'Significant Number' Of People Killed In Shelling Of UN's Gaza City Facility

Fighting expands to West Bank as Gaza toll tops 11,000; Israel rejects ceasefire calls of France; OIC rejects forced displacement of Palestinians

'Significant Number' Of People Killed In Shelling Of UN's Gaza City Facility

The United Nations on Sunday said that a "significant number" of people were reportedly killed and wounded when their facility in Gaza City was shelled as fighting rages between Israeli troops and Hamas resistance in the narrow strip.

In a statement, the United Nations Development Programme, said that many people were using the facility as a shelter. Public buildings such as schools, hospitals and UN facilities were used as shelters by people displaced after their homes were demolished.

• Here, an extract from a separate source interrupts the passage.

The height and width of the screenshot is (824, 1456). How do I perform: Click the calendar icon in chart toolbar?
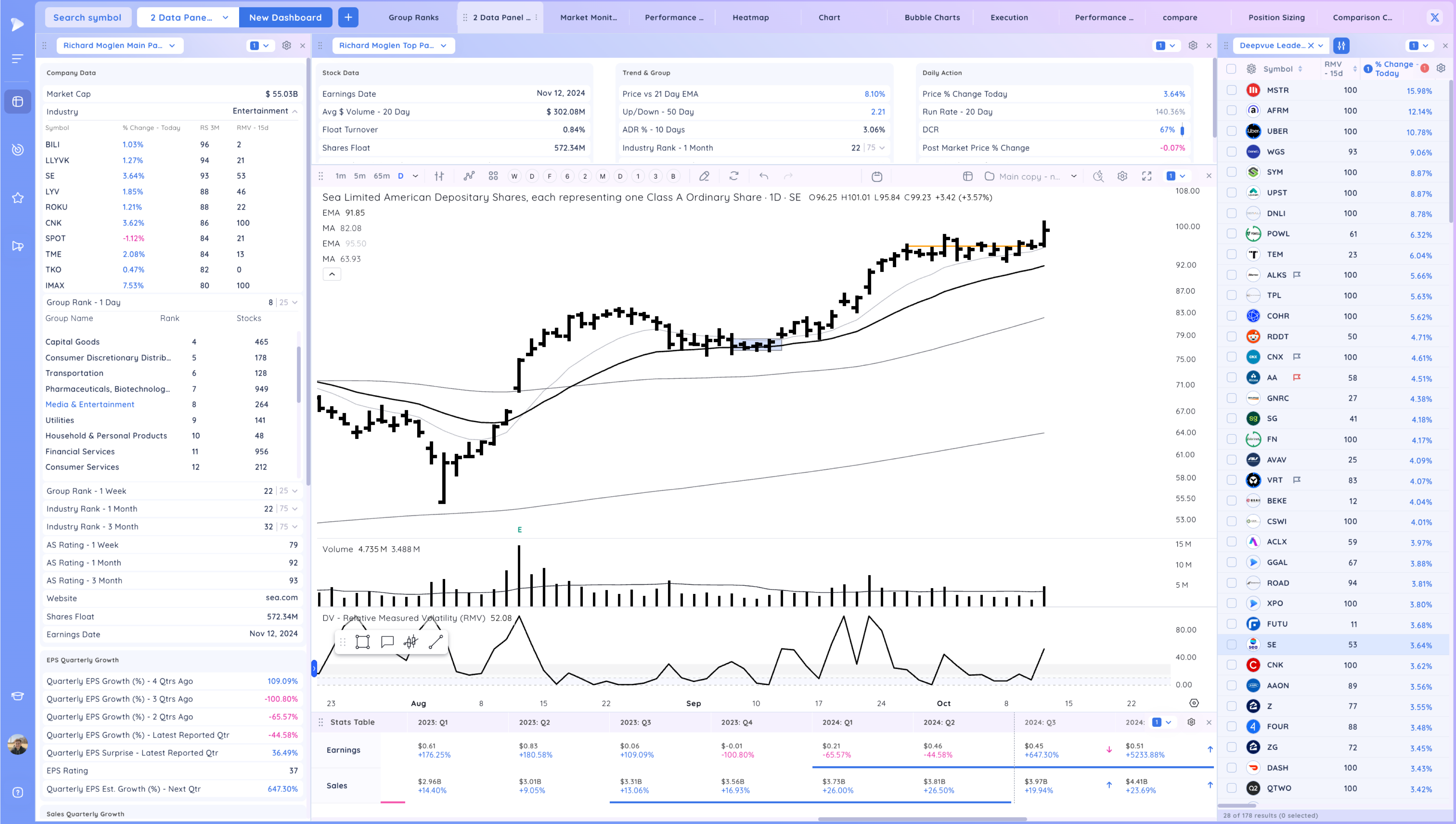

The UN statement came shortly after the World Health Organisation said it had lost all contact with Al Shifa Hospital in Northern Gaza. The hospital is deemed to house a major Hamas command centre under it by Israeli forces, which encircled it on Saturday and forced all occupants to flee. Doctors who left Al Shifa said they had to leave 500 critical patients who could not be moved and that the hospital no longer had power or oxygen.

Al Shifa, the largest hospital in Gaza, saw its cardiac ward destroyed in Israeli air strikes, a Hamas health official said.

It follows strikes on other health centres around northern and western Gaza, including one strike on the Mahdi Maternity Hospital and the Al-Awda Hospital.

Doctors Without Borders (Medicins Sans Frontieres), in a profound statement on Sunday, said that hospitals in Gaza were in danger of turning into morgues unless a ceasefire is implemented urgently to evacuate patients to operational medical facilities.

"If action isn't taken right now, if we do not stop this bloodshed immediately with a ceasefire or at the [bare] minimum a medical evacuation of patients, these hospitals will become a morgue," said Doctors Without Borders.

"The relentless killings, destruction of essential infrastructure and withholding of items including water and medicines essential for survival amount to brazen and repeated violations of International Humanitarian Law (IHL)," it said, adding that the IHL remains the clearest expression of our global agreement to preserve a space for humanity in war. For governments committed to this principle and legal framework, including Canada, now is the time to defend it wholeheartedly and unequivocally.

So far, according to health authorities, over 11,000 people have been killed in hostilities in Gaza, including 4,500 children. Another 155 have been killed in the West Bank.

Expanding violence

Meanwhile, health authorities said that a strike on a house in Khan Younis in the southern Gaza Strip left at least 13 people dead.

Earlier, the Israeli forces marched into the West Bank refugee camp of Jenin, where clashes left at least 13 dead, the deadliest clash since 2005.

The Israeli forces also cut off power to Jenin while reinforced bulldozers, along with military vehicles, drove into Jenin. At least one young Palestinian was reportedly killed in the clash between Israeli forces and local resistance.

No ceasefire 

Israel, meanwhile, has rejected calls from both Western nations and the Islamic countries for an immediate ceasefire.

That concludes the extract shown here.